Data items
□ □ □ □

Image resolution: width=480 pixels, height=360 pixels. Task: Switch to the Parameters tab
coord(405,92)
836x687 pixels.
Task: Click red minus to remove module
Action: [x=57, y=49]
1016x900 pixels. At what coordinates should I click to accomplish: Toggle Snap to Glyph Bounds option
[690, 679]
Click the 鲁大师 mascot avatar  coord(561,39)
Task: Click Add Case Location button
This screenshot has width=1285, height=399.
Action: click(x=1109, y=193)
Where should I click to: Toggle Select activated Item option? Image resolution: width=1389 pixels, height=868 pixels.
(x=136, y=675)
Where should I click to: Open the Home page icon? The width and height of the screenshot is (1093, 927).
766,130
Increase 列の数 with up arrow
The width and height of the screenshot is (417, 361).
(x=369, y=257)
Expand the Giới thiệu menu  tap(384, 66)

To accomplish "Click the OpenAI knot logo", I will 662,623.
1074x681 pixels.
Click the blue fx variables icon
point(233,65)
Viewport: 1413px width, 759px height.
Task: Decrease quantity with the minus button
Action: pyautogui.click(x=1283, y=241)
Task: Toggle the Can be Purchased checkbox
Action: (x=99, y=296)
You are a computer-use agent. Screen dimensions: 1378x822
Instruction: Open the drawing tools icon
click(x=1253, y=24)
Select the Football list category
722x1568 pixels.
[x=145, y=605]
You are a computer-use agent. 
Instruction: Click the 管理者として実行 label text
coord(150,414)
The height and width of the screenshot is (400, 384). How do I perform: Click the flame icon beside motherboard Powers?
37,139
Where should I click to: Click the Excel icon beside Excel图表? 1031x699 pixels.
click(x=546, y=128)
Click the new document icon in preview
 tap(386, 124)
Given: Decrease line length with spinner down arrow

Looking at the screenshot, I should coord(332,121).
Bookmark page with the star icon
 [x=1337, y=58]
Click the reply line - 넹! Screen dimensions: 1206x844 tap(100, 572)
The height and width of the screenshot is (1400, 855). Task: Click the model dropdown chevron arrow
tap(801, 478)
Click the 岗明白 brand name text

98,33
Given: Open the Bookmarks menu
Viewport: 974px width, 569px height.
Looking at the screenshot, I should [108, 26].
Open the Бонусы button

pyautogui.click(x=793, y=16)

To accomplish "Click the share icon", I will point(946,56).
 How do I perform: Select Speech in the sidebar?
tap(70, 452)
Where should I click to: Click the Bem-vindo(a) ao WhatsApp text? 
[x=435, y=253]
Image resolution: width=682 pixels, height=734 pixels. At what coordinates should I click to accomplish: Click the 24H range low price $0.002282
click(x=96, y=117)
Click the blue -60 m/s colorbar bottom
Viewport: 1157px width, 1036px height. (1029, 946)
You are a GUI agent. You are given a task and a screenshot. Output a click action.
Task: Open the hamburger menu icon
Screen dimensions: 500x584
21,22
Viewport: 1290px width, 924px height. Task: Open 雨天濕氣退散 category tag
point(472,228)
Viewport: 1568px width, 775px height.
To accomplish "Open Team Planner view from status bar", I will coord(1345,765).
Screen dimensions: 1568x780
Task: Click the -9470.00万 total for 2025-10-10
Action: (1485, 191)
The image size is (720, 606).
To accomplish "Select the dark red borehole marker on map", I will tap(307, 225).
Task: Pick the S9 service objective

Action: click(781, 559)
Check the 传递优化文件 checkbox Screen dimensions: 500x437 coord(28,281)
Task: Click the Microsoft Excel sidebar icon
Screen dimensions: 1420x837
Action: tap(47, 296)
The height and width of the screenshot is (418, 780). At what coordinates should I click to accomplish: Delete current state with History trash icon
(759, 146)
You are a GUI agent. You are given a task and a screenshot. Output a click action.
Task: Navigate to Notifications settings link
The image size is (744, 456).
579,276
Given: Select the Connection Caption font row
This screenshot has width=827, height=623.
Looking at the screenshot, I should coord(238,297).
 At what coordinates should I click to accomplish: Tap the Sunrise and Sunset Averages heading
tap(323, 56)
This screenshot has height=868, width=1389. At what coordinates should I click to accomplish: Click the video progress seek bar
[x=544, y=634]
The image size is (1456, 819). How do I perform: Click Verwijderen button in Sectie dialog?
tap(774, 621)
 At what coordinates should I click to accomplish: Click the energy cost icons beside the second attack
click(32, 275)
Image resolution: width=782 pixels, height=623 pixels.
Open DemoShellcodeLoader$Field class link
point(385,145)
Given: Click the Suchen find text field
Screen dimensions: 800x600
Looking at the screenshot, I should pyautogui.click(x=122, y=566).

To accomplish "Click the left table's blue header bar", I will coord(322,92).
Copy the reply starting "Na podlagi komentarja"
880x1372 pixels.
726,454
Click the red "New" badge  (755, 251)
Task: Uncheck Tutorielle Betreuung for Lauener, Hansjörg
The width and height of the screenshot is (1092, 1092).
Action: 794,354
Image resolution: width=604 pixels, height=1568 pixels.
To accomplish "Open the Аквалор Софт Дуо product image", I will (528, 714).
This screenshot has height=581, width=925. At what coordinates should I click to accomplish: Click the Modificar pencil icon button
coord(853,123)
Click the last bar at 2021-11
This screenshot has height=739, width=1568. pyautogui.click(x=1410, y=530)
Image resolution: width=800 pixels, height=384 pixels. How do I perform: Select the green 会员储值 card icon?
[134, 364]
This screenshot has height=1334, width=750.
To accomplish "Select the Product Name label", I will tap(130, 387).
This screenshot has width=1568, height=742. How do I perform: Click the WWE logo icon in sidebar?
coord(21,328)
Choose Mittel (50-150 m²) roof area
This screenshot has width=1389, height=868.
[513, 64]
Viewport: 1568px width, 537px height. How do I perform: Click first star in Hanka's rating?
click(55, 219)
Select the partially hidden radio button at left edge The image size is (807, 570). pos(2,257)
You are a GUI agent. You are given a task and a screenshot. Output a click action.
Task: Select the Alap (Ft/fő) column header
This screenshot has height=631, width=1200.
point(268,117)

□ □ □ □

Work required:
Transcribe every entry word for word.

Written answer:
Image resolution: width=480 pixels, height=360 pixels. Task: Switch to the Parameters tab
coord(405,92)
836x687 pixels.
Task: Click red minus to remove module
Action: [x=57, y=49]
1016x900 pixels. At what coordinates should I click to accomplish: Toggle Snap to Glyph Bounds option
[690, 679]
Click the 鲁大师 mascot avatar  coord(561,39)
Task: Click Add Case Location button
This screenshot has width=1285, height=399.
Action: click(x=1109, y=193)
Where should I click to: Toggle Select activated Item option? Image resolution: width=1389 pixels, height=868 pixels.
(x=136, y=675)
Where should I click to: Open the Home page icon? The width and height of the screenshot is (1093, 927).
766,130
Increase 列の数 with up arrow
The width and height of the screenshot is (417, 361).
(x=369, y=257)
Expand the Giới thiệu menu  tap(384, 66)

To accomplish "Click the OpenAI knot logo", I will 662,623.
1074x681 pixels.
Click the blue fx variables icon
point(233,65)
Viewport: 1413px width, 759px height.
Task: Decrease quantity with the minus button
Action: pyautogui.click(x=1283, y=241)
Task: Toggle the Can be Purchased checkbox
Action: (x=99, y=296)
You are a computer-use agent. Screen dimensions: 1378x822
Instruction: Open the drawing tools icon
click(x=1253, y=24)
Select the Football list category
722x1568 pixels.
[x=145, y=605]
You are a computer-use agent. 
Instruction: Click the 管理者として実行 label text
coord(150,414)
The height and width of the screenshot is (400, 384). How do I perform: Click the flame icon beside motherboard Powers?
37,139
Where should I click to: Click the Excel icon beside Excel图表? 1031x699 pixels.
click(x=546, y=128)
Click the new document icon in preview
 tap(386, 124)
Given: Decrease line length with spinner down arrow

Looking at the screenshot, I should coord(332,121).
Bookmark page with the star icon
 [x=1337, y=58]
Click the reply line - 넹! Screen dimensions: 1206x844 tap(100, 572)
The height and width of the screenshot is (1400, 855). Task: Click the model dropdown chevron arrow
tap(801, 478)
Click the 岗明白 brand name text

98,33
Given: Open the Bookmarks menu
Viewport: 974px width, 569px height.
Looking at the screenshot, I should [108, 26].
Open the Бонусы button

pyautogui.click(x=793, y=16)

To accomplish "Click the share icon", I will point(946,56).
 How do I perform: Select Speech in the sidebar?
tap(70, 452)
Where should I click to: Click the Bem-vindo(a) ao WhatsApp text? 
[x=435, y=253]
Image resolution: width=682 pixels, height=734 pixels. At what coordinates should I click to accomplish: Click the 24H range low price $0.002282
click(x=96, y=117)
Click the blue -60 m/s colorbar bottom
Viewport: 1157px width, 1036px height. (1029, 946)
You are a GUI agent. You are given a task and a screenshot. Output a click action.
Task: Open the hamburger menu icon
Screen dimensions: 500x584
21,22
Viewport: 1290px width, 924px height. Task: Open 雨天濕氣退散 category tag
point(472,228)
Viewport: 1568px width, 775px height.
To accomplish "Open Team Planner view from status bar", I will coord(1345,765).
Screen dimensions: 1568x780
Task: Click the -9470.00万 total for 2025-10-10
Action: (1485, 191)
The image size is (720, 606).
To accomplish "Select the dark red borehole marker on map", I will tap(307, 225).
Task: Pick the S9 service objective

Action: click(781, 559)
Check the 传递优化文件 checkbox Screen dimensions: 500x437 coord(28,281)
Task: Click the Microsoft Excel sidebar icon
Screen dimensions: 1420x837
Action: tap(47, 296)
The height and width of the screenshot is (418, 780). At what coordinates should I click to accomplish: Delete current state with History trash icon
(759, 146)
You are a GUI agent. You are given a task and a screenshot. Output a click action.
Task: Navigate to Notifications settings link
The image size is (744, 456).
579,276
Given: Select the Connection Caption font row
This screenshot has width=827, height=623.
Looking at the screenshot, I should coord(238,297).
 At what coordinates should I click to accomplish: Tap the Sunrise and Sunset Averages heading
tap(323, 56)
This screenshot has height=868, width=1389. At what coordinates should I click to accomplish: Click the video progress seek bar
[x=544, y=634]
The image size is (1456, 819). How do I perform: Click Verwijderen button in Sectie dialog?
tap(774, 621)
 At what coordinates should I click to accomplish: Click the energy cost icons beside the second attack
click(32, 275)
Image resolution: width=782 pixels, height=623 pixels.
Open DemoShellcodeLoader$Field class link
point(385,145)
Given: Click the Suchen find text field
Screen dimensions: 800x600
Looking at the screenshot, I should pyautogui.click(x=122, y=566).

To accomplish "Click the left table's blue header bar", I will coord(322,92).
Copy the reply starting "Na podlagi komentarja"
880x1372 pixels.
726,454
Click the red "New" badge  (755, 251)
Task: Uncheck Tutorielle Betreuung for Lauener, Hansjörg
The width and height of the screenshot is (1092, 1092).
Action: 794,354
Image resolution: width=604 pixels, height=1568 pixels.
To accomplish "Open the Аквалор Софт Дуо product image", I will (528, 714).
This screenshot has height=581, width=925. At what coordinates should I click to accomplish: Click the Modificar pencil icon button
coord(853,123)
Click the last bar at 2021-11
This screenshot has height=739, width=1568. pyautogui.click(x=1410, y=530)
Image resolution: width=800 pixels, height=384 pixels. How do I perform: Select the green 会员储值 card icon?
[134, 364]
This screenshot has height=1334, width=750.
To accomplish "Select the Product Name label", I will tap(130, 387).
This screenshot has width=1568, height=742. How do I perform: Click the WWE logo icon in sidebar?
coord(21,328)
Choose Mittel (50-150 m²) roof area
This screenshot has width=1389, height=868.
[513, 64]
Viewport: 1568px width, 537px height. How do I perform: Click first star in Hanka's rating?
click(55, 219)
Select the partially hidden radio button at left edge The image size is (807, 570). pos(2,257)
You are a GUI agent. You are given a task and a screenshot. Output a click action.
Task: Select the Alap (Ft/fő) column header
This screenshot has height=631, width=1200.
point(268,117)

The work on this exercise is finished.